I finished my third cup of coffee as my wife completed the history of the Rock in a Pot solution.
My face must have revealed some of the inner fear I had about my wife’s problem solving ability because the conversation
turned defensive in a hurry. I made a quick retreat from the laundry room and sought some therapy from a manly application
of the X Box. After my center of balance returned and she had left for church I crept back into the dreaded room armed with
a Phillips screw driver and duck tape.
I examined the situation for a few minutes and discovered a loose retaining
pin under the lip of the machine. I replaced that (no tools needed, not even the tape) and gave the machine a test. Calling
my daughter in to help, we loaded the machine. I found out that not all colors of clothes go in at the same time, tossed in
some soap and we were off.

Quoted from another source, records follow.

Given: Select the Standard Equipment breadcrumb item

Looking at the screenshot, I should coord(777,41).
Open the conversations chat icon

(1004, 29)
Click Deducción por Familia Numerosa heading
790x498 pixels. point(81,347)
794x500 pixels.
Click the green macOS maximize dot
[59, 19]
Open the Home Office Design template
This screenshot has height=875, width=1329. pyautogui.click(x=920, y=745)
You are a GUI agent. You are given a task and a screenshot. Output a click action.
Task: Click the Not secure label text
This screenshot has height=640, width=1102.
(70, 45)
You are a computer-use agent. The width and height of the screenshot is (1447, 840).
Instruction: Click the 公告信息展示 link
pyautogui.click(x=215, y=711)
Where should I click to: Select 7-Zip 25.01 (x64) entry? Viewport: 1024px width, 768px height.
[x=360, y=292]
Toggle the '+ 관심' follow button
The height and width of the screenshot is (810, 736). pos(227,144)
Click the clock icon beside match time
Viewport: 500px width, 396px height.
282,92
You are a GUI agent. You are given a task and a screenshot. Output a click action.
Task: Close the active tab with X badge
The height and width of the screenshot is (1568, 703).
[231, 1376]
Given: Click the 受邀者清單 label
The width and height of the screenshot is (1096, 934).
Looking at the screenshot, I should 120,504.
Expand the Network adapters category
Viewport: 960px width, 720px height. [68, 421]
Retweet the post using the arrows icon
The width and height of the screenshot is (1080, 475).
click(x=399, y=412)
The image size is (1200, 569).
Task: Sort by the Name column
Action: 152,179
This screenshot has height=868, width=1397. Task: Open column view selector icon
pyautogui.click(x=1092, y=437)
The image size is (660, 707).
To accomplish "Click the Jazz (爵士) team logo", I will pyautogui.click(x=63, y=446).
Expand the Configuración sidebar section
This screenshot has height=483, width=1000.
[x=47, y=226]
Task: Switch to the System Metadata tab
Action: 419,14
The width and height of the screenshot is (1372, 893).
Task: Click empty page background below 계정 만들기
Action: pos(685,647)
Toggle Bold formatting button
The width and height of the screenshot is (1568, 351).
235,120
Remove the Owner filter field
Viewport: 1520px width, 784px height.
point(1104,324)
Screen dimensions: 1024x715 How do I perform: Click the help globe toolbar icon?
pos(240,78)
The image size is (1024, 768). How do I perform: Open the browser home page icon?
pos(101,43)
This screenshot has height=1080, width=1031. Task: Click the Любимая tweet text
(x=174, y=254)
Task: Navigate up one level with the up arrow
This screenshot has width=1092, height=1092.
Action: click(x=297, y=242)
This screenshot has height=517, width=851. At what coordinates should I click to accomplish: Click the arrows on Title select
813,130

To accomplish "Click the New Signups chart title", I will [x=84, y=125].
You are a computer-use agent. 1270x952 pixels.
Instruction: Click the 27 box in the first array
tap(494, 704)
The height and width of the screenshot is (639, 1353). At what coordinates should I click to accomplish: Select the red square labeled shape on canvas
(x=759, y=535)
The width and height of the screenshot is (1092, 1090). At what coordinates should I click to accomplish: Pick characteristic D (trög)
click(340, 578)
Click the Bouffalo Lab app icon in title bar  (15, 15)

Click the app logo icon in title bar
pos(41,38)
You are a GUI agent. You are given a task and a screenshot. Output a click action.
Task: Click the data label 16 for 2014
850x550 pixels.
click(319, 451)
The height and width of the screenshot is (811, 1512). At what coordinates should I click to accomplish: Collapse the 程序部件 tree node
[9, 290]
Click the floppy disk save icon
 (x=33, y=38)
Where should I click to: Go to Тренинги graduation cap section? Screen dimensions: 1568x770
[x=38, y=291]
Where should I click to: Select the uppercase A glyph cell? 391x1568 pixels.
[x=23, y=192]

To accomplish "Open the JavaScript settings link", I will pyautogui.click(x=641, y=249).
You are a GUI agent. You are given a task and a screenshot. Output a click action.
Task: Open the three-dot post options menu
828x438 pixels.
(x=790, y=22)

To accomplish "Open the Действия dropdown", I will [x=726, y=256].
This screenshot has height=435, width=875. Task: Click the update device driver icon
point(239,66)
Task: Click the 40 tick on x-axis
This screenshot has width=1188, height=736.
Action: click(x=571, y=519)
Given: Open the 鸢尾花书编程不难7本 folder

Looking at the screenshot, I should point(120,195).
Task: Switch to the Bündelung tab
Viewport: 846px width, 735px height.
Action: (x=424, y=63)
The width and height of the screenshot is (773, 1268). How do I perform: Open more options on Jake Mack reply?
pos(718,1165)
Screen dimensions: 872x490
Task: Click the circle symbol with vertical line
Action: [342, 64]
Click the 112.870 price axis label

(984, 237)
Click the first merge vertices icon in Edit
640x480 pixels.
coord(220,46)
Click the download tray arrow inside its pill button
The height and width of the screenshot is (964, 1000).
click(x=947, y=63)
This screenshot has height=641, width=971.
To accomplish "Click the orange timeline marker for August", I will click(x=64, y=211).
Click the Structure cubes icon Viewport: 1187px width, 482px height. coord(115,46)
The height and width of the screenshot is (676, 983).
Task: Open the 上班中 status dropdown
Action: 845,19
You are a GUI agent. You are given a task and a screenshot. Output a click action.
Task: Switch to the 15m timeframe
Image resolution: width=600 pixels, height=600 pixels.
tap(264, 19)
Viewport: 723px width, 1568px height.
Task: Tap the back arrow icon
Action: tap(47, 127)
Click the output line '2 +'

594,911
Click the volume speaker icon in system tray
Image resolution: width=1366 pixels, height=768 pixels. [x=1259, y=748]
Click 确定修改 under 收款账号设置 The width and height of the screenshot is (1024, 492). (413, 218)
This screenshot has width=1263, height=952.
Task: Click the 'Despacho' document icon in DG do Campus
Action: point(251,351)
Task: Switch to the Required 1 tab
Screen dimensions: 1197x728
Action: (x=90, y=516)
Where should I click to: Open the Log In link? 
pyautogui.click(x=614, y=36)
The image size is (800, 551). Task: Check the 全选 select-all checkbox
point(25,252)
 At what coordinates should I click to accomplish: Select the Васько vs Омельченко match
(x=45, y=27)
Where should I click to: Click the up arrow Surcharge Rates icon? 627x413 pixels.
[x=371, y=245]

We closed the lid and the little machine worked like a champ with no pounding, slapping or kitchen
supplies needed.
My wife returned later that day and I said “I fixed your machine! We even washed some clothes!”
Her reply was “Oh? Thanks.” This was not at all what I was expecting. The woman suffered for months and I rescued
her from the dreaded washing machine lid, and all she says is “Oh? Thanks.”? Once again the WWC had reared it’s
ugly head and slapped down a heroic act of husband-hood. The next time I see something like this I should just let her suffer
instead of using my incredible powers to assist. But something about her smile or laugh just keeps drawing me in for more.
I noticed a can of corn wrapped in bubble wrap behind the patio door. I wonder what that is all about.